By V Ramgopal Rao
A 3-nanometre transistor is no longer science fiction; it is inside the phone in your pocket. Yet classical silicon is gasping. The next leap will come from nanoelectronics: new materials, new device physics, and integration at atomic precision. This includes today’s scaled CMOS, powering everything from AI chips to edge devices. This is not just about making chips smaller. It is about making them smarter, cheaper, and greener.
The global nanoelectronics market, encompassing scaled CMOS semiconductors, sensors, and IoT edge devices, is heading toward $1 trillion by 2030. Nanosensors already detect a single virus particle. Ultra-low-power chips enable IoT networks that run for ten years on a coin cell. Flexible electronics printed on plastic will turn any surface into a display or a health monitor. From electric-vehicle powertrains to satellite constellations, every high-growth sector rides this wave.
India spends over $25 billion every year importing chips and sensors. That number rose 18% last year alone. The India Semiconductor Mission is building fabs and assembly plants, but fabs alone will not stop the outflow. Real sovereignty lies in owning the frontier: compound semiconductors, MEMS sensors, integrated photonics, and IoT edge intelligence. These are precisely the areas where Indian research groups have published world-class papers for a decade.

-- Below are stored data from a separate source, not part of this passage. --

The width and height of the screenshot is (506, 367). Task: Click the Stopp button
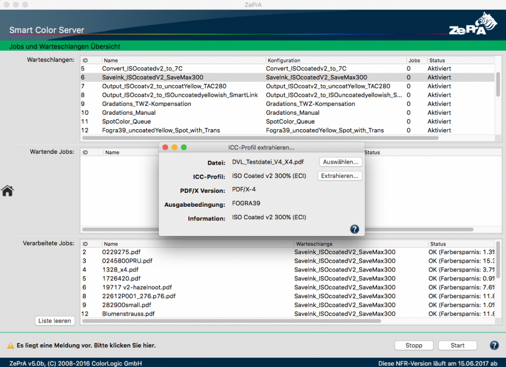click(414, 345)
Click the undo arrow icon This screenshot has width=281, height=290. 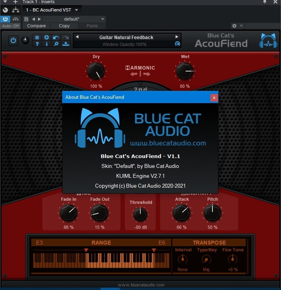tap(56, 38)
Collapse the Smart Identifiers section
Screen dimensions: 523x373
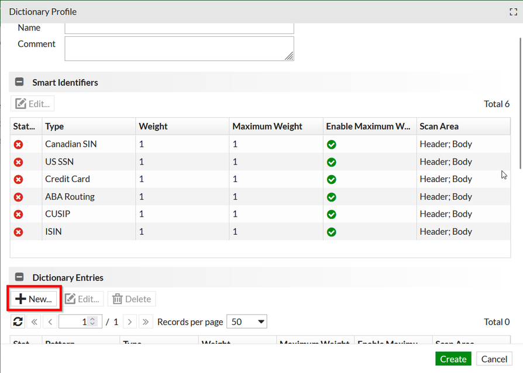pos(19,83)
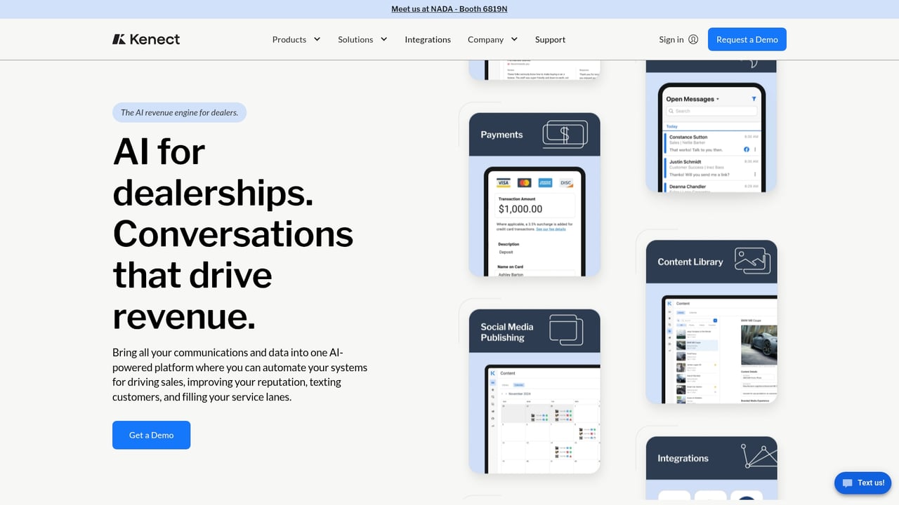
Task: Click the Get a Demo button
Action: 151,435
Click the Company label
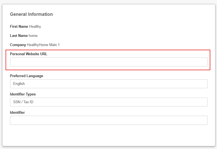 18,45
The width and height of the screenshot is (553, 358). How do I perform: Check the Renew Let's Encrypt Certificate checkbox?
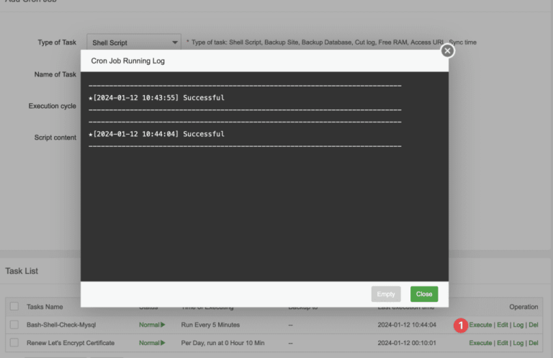[14, 343]
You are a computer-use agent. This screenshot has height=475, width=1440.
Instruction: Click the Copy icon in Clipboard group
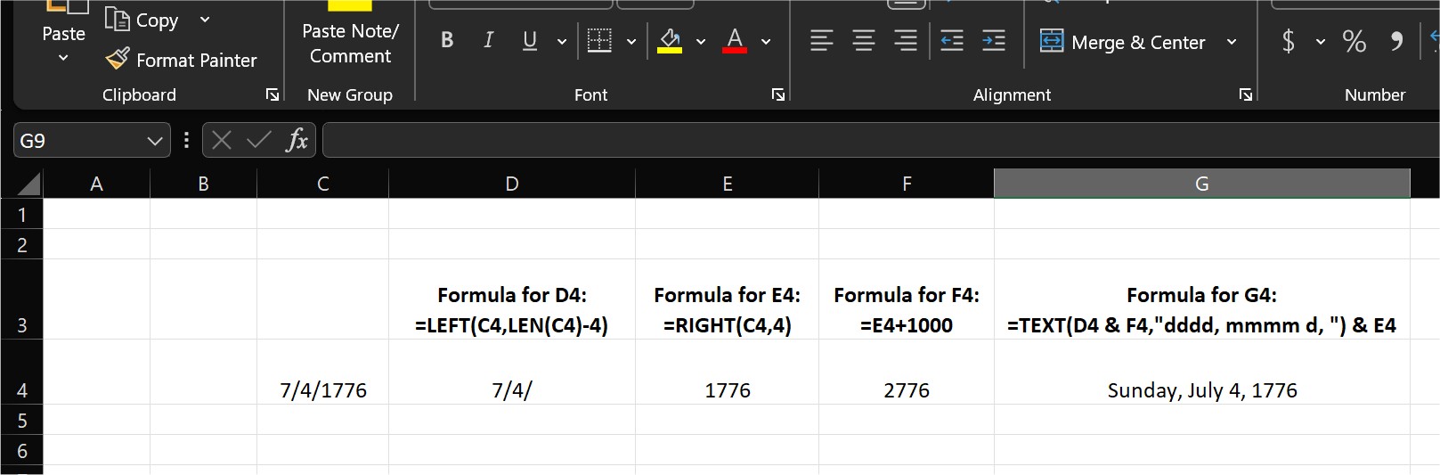118,19
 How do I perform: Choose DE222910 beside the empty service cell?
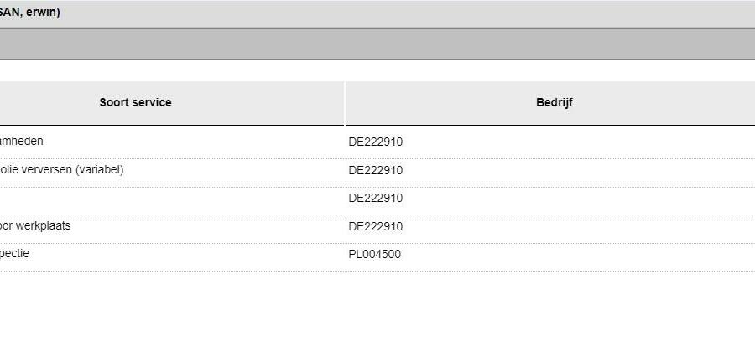tap(375, 199)
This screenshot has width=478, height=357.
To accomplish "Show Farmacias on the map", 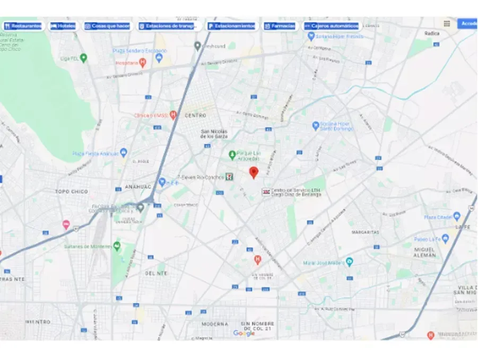I will click(x=280, y=26).
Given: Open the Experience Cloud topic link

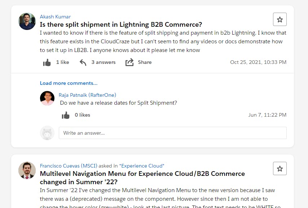Looking at the screenshot, I should [142, 166].
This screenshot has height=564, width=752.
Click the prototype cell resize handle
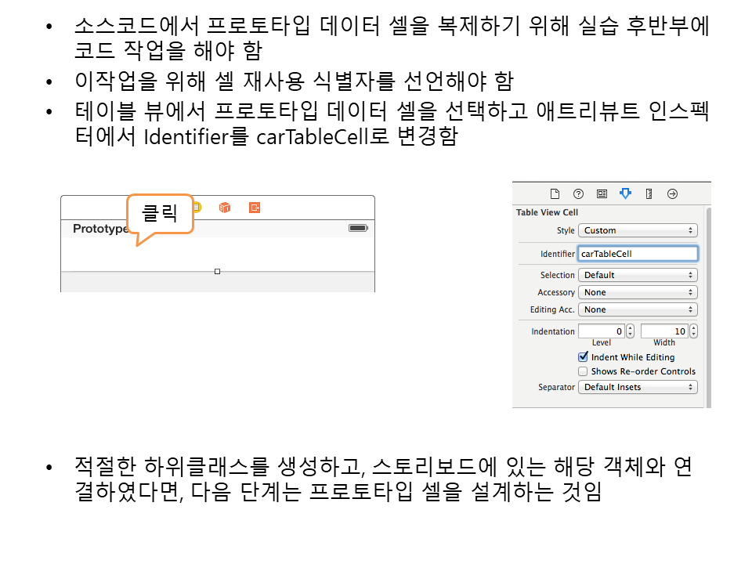[217, 272]
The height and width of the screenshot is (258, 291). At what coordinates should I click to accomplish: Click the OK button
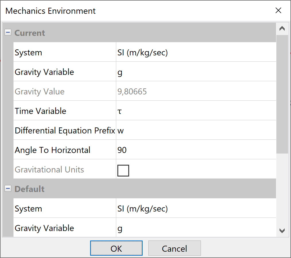pyautogui.click(x=116, y=248)
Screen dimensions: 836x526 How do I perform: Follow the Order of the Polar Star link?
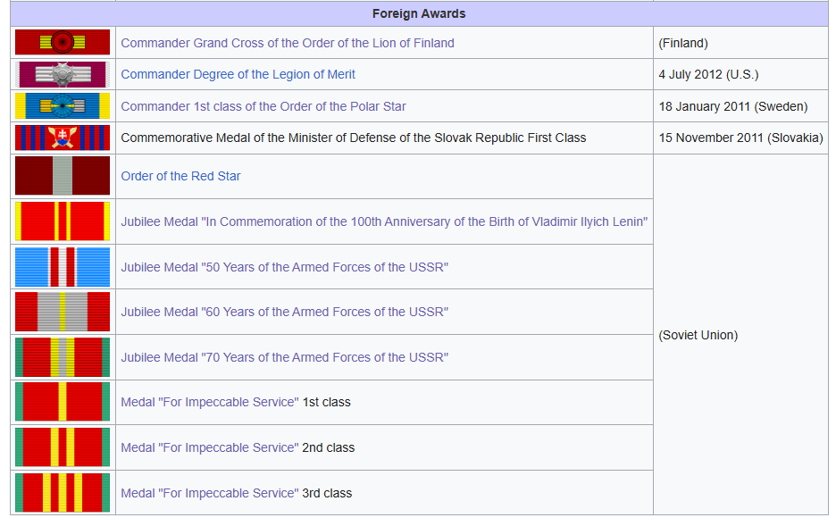[263, 107]
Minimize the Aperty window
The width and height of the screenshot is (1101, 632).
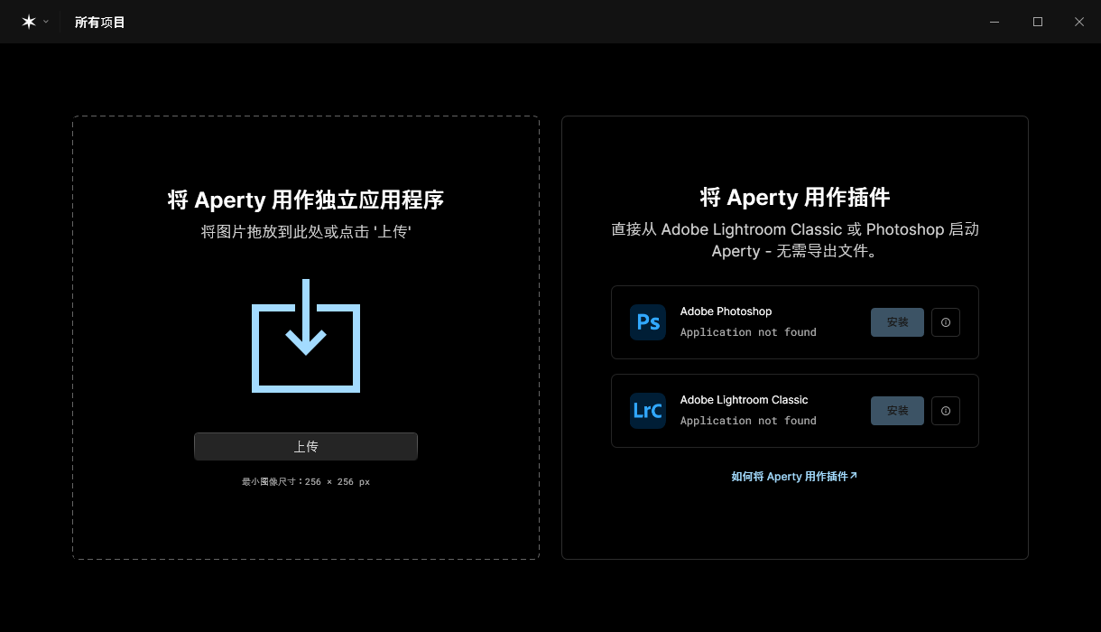coord(994,21)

Redirect at least one-tenth of the semiconductor mission’s budget to nanoelectronics R&D and we can create billions of dollars in high-value exports by 2035 while slashing the import bill.
Science funding is the bottleneck. India’s gross expenditure on R&D remains stuck below 0.7% of GDP, lowest among even the BRICS countries. Our universities and institutes run nano labs on shoestring budgets. The Anusandhan National Research Foundation (ANRF) was created to change that, but it needs to move faster and bolder when it comes to semiconductor R&D investments. A dedicated funding window for nanoelectronics and sensor missions, split between large consortia and high-risk academic projects, would ignite hundreds of translational efforts overnight. Without this investment in basic science, we risk staying on the assembly line while others invent the future.
Talent must follow money. We produce 1.5 million engineers annually, yet most have never seen a clean room. Curricula must fuse materials science, device physics, and data systems from the second year. Leading institutes such as BITS Pilani and IITs are already doing it. Industry apprenticeships, faculty sabbaticals in fabs, and mandatory six-month internships should become non-negotiable.
Ideas must reach the market. Ninety percent of Indian patents gather dust. Nanoelectronics is capital-intensive; the valley of death is brutal. We need pre-competitive consortia, university-linked seed funds that write the first crore without revenue projections, and government-sponsored multi-project wafer runs for startups. When an IIT Bombay team’s MEMS-based explosive trace detector, capable of detecting RDX at nanogram levels in under ten seconds, moved from lab prototype to licensed industry product and real-world deployment at airports, it proved the model works. We do not need five such stories. We need five hundred.
India has a narrow window to lead in sensors and IoT edge intelligence, two segments where software strength meets hardware opportunity. A single breakthrough sensor designed in Bengaluru and fabricated in Gujarat can secure borders, monitor pollution, or enable precision farming across a billion devices without sending royalty dollars abroad. Our domestic market alone is large enough to de-risk early commercialisation and attract global partners.
The global chessboard is being redrawn. America controls design tools, Taiwan owns leading-edge nodes, Europe dominates compound semiconductors. India can own the next wave if we fund science generously, train ruthlessly, and translate relentlessly. The devices are shrinking. Our ambition must not.